Wow, another amazing day. We started the day going back to the Village Health Works clinic. Today was the day when the community comes to volunteer, and the women's cooperatives were working. In addition to the clinic, as part of community development, VHW runs about 50 women's cooperatives - women are making baskets, sewing, landscaping, and as they work together in small groups they talk to one another, building community. This is a big part of the healing process in this country that has experienced so much tragedy and violence. I have been trying to really understand when the war began and ended, and it seems that it did not really end until 2007. This means that a whole generation of children grew up in this conflict, and many who expatriated to Tanzania are now being forced back to Burundi with nothing. The sense of devastation and grief experienced here is still very tangible, even amidst the beautiful smiles of the people and their friendly, gentle nature.
When we arrived at VHW this morning, it is hard to describe the scene - it was like out of a movie. The men were working together building a brick walkway, singing and dancing as they worked. One group of men were dancing as they handed bricks to those singing as they laid them in the ground. At the same time groups of women were gathered in groups working, and one group was taking an agricultural exam, part of the education program. The ground is very fertile in Burundi, but there has been a great deal of miseducation about what to plant, and malnutrition remains a big problem in part because of this.
Deo led my dad and me to see some Burundian musicians who were there also, participating in the music program with the Julliard musicians. They played us beautiful songs on their traditional instruments which was amazing. Then Deo told us that the community was asking to speak to us more - apparently the women especially love talking to other women, especially visitors. Within minutes he had gathered hundreds of people (my dad thought 500) on the lawn, all dressed in their beautiful colorful clothes, to sit on the lawn. We were invited to speak to them, and they in turn spoke to us. They explained how grateful they were for our visit but also how hard things are, especially for women who are often left to care for many children. They also spoke of the dangers of delivery in Burundi and how many friends had died in child birth. This is an every day reality here. It was moving and sad, and naturally I wished I could do more. I was grateful to hear their voices and privileged to have such a special opportunity.

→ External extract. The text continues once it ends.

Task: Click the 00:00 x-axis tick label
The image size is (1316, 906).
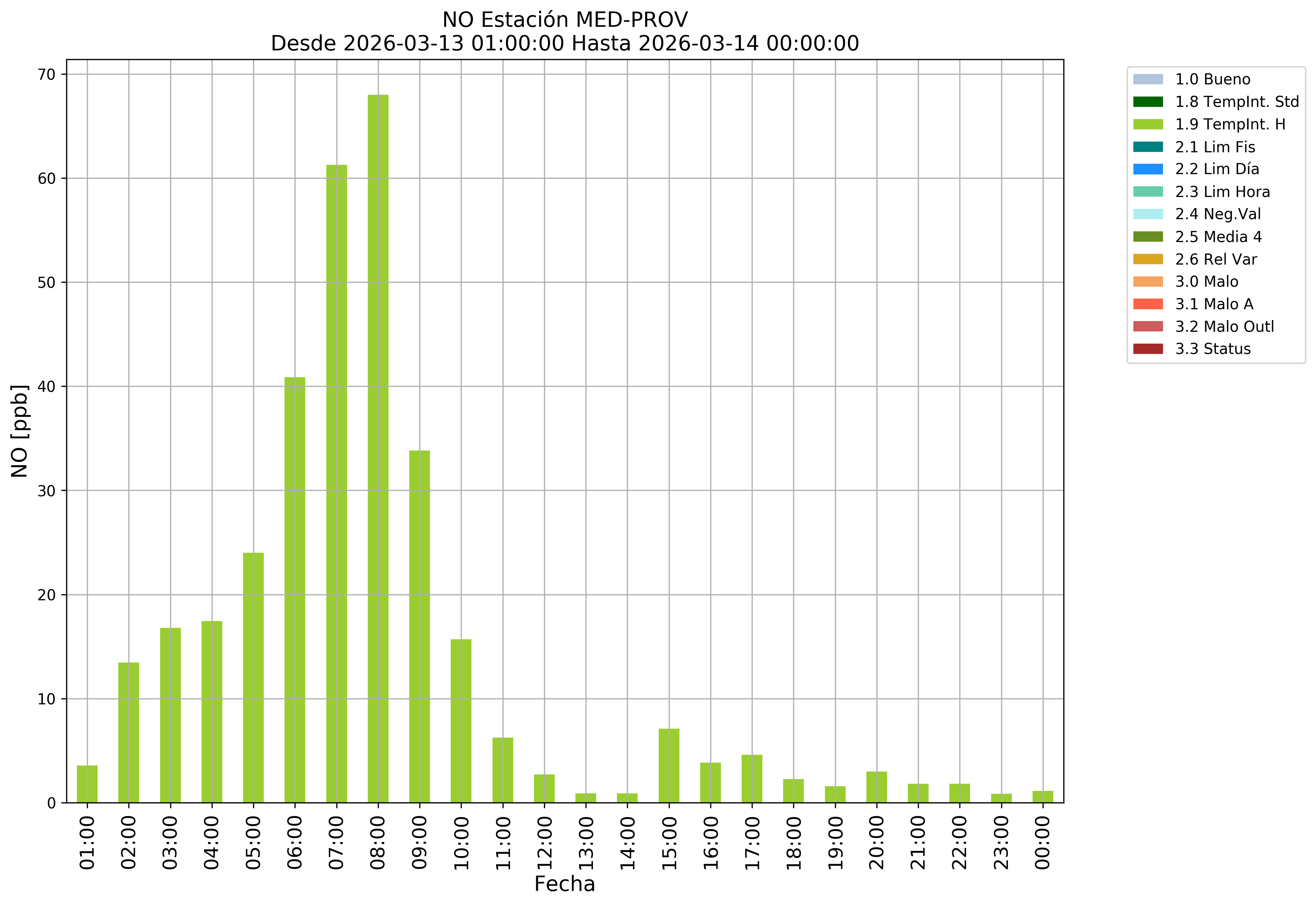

We then left VHW, and we went to meet with the US Ambassador to Burundi! What a special treat this was. It was amazing to see the US embassy here, and the ambassador struck me as very smart, accomplished, and very experienced. This is her 4th post in East Africa, and she has done a lot of work around AIDS in developing countries, so I think she will be a great friend to VHW. It was a day I will never forget.
We ended the day back at the Hotel Club du Lac which is lovely, and we had drinks and reflected on the trip. There is a lot of sadness here but also hope. And perhaps most important, as Deo told me, "People used to ask what I could do for them, now they ask what they can do to help." The people here, with very limited resources, are trying to do whatever they can to improve their conditions. They need help and have a lot of work to do to secure safe health care and education, but they have the will which is really important. Again, I will post photos when I am home, and I hope they can do more justice to all of this than my words can! We head back on our long journey to New York tomorrow, so more soon!